▸ What to do
In the records below, find the line with "Select the Pan"; retype that line and all the following lines through the end, exactly, and add nothing.

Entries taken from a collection

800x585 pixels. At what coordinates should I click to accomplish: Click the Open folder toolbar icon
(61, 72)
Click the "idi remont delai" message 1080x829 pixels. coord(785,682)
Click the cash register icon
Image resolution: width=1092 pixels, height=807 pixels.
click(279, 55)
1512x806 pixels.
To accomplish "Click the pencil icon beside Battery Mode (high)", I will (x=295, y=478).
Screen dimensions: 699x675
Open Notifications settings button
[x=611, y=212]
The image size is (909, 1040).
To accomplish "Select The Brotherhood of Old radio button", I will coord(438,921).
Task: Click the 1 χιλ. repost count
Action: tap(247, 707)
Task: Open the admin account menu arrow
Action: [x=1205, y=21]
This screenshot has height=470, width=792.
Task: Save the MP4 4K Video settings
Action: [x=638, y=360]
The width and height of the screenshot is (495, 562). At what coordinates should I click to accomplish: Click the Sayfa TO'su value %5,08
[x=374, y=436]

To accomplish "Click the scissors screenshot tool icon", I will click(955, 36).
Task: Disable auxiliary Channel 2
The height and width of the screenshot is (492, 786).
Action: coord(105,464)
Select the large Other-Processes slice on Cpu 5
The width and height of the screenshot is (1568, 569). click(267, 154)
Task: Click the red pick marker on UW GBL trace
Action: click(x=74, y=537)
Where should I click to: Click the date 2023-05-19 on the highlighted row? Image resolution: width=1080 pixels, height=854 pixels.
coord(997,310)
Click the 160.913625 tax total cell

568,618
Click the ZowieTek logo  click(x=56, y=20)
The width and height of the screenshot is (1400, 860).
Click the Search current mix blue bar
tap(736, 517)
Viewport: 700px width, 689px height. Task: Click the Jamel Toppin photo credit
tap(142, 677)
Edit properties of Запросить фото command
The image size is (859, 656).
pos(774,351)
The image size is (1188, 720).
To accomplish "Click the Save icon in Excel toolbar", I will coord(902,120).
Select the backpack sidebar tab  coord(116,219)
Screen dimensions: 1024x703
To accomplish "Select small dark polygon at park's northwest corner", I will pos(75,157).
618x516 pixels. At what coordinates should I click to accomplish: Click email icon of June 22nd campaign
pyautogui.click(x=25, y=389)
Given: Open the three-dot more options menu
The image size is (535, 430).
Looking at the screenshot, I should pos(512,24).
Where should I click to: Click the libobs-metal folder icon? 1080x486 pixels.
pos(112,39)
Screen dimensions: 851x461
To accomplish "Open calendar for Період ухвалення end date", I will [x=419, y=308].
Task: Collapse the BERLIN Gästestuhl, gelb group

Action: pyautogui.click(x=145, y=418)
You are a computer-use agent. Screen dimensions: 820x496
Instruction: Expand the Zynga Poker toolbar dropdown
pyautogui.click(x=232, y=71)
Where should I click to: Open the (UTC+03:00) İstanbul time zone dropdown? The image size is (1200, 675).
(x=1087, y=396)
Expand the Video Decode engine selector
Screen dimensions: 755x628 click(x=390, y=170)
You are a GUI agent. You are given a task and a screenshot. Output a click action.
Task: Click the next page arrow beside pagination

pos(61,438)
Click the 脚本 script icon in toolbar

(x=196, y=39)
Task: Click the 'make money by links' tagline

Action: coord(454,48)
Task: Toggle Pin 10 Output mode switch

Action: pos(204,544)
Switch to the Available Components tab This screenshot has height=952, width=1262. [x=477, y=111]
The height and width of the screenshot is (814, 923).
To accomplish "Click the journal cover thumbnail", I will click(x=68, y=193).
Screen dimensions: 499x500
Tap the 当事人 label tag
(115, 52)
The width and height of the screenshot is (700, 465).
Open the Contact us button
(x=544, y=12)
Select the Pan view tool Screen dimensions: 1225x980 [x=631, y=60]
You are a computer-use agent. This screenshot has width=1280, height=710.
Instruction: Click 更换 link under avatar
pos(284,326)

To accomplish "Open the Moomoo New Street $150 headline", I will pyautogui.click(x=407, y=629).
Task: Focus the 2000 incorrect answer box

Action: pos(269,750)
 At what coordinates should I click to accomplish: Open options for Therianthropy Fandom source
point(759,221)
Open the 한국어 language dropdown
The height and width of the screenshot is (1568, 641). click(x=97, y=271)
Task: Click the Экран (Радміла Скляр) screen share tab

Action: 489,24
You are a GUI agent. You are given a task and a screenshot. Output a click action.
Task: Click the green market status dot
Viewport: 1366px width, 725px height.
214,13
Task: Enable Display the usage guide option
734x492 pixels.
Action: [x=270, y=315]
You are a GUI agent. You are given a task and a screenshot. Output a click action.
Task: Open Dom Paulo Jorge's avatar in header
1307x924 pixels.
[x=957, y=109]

▸ Output below
Select the Pan view tool Screen dimensions: 1225x980 [x=631, y=60]
You are a computer-use agent. This screenshot has width=1280, height=710.
Instruction: Click 更换 link under avatar
pos(284,326)

To accomplish "Open the Moomoo New Street $150 headline", I will pyautogui.click(x=407, y=629).
Task: Focus the 2000 incorrect answer box

Action: pos(269,750)
 At what coordinates should I click to accomplish: Open options for Therianthropy Fandom source
point(759,221)
Open the 한국어 language dropdown
The height and width of the screenshot is (1568, 641). click(x=97, y=271)
Task: Click the Экран (Радміла Скляр) screen share tab

Action: 489,24
You are a GUI agent. You are given a task and a screenshot. Output a click action.
Task: Click the green market status dot
Viewport: 1366px width, 725px height.
214,13
Task: Enable Display the usage guide option
734x492 pixels.
Action: [x=270, y=315]
You are a GUI agent. You are given a task and a screenshot. Output a click action.
Task: Open Dom Paulo Jorge's avatar in header
1307x924 pixels.
[x=957, y=109]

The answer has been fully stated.